Validity and Purpose of Assessment (C&M Core: Seminar 3)
The Seminar 3 task was to:
- Read Chapter 12 of Churchill et al. (2013)1, Chapters 2 and 3 of Brady and Kennedy (2012)2, and Klenowski & Wyatt-Smith (2010).
- List the various types of assessments you have identified, and answer the following two questions in 250 words.
Why is the purpose of an assessment task so important?
Why is validity, dependability, reliability and moderating so important to student assessment?
Chapter 2 of Brady and Kennedy (2012)2 lays out many of the different types of assessment well, summarising many of the discussions in other readings as well. Several dichotomies are listed in their Table 2.1, which is a reproduction of the ‘modes of assessment’ identified by the New South Wales Board of Studies (2007):
- Formal/ Informal
- Formative/ Summative
- Continuous/ Terminal
- Coursework/ Examination
- Process-oriented/ Product-oriented
- Internal/ External
These dichotomies and the interactions between them alone lend to enormous complexity to the problem of categorisation of assessment. Wyatt-Smith and Ludwig (1998) offer an alternative categorisation, presented in Table 2.2 of Chapter 2 of Brady and Kennedy (2012)2 where assessment is categorised into
- Cohort testing
- Survey sampling
- Progress mapping, or
- School-based assessment.
Another important dichotomy discussed is that of `authentic assessment’, as described by Goodwin and MacDonald (1997, pg 223). All in all, the topic of categorisation of assessment is very complex, and even a brief understanding of these complexities lead to an appreciation of the discussions of Masters (2014)3 on division amongst educators and eduction researchers about assessment.
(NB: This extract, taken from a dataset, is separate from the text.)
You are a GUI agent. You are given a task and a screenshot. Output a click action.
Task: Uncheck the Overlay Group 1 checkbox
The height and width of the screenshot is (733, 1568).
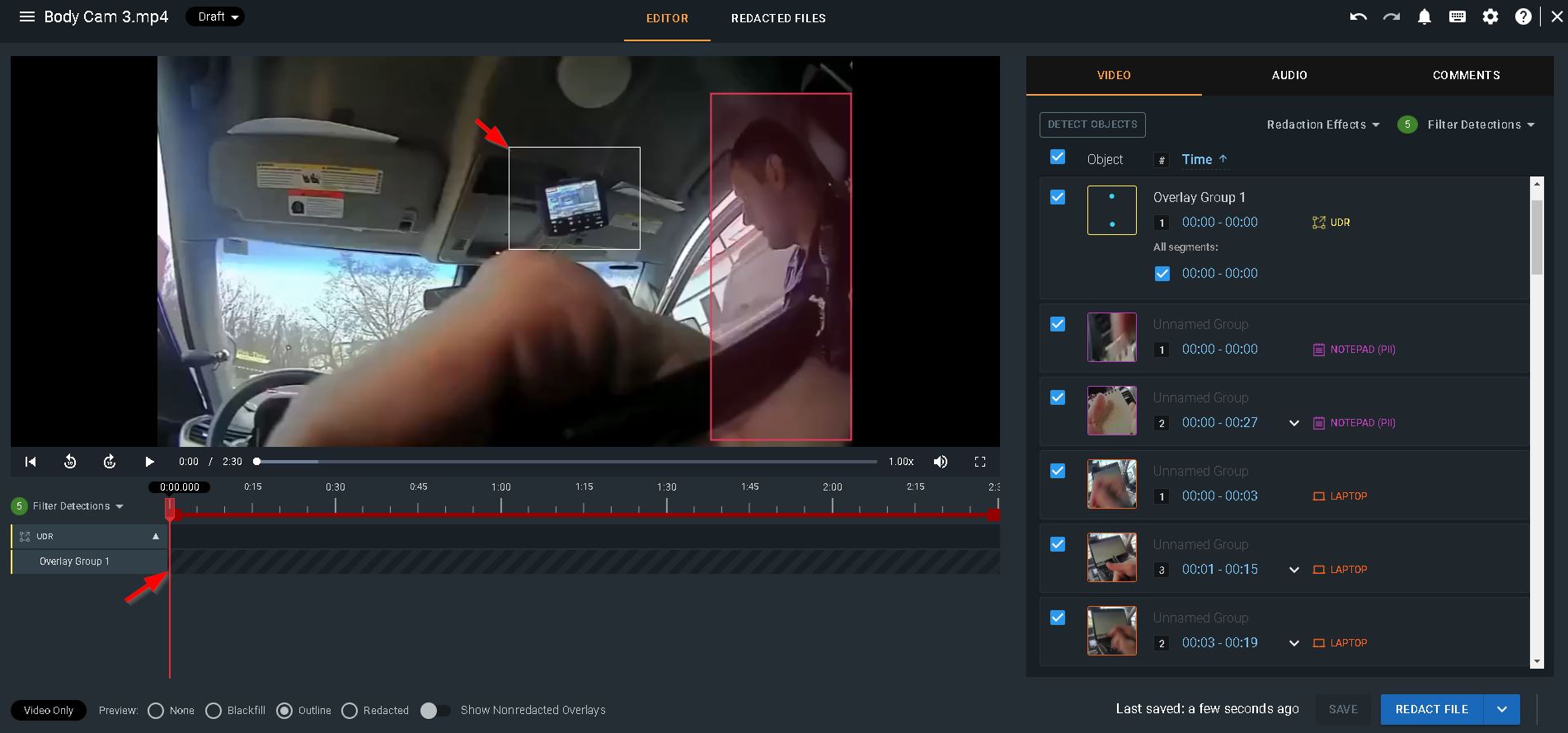tap(1058, 197)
I think considering the purpose of assessment is crucial, because if assessment is to be effective and acheive it’s intended purpose it fundamentally must be designed from the ground up around that purpose, and tailor suited to acheive it’s purpose. To this end, consideration of all the above mentioned (and more) subdivisions of assessment can be useful in informing the designer of an assessment, but it is also important to keep in mind the message that
The fundamental purpose of assessment in education is to establish and understand where learners are in an aspect of their learning at the time of assessment.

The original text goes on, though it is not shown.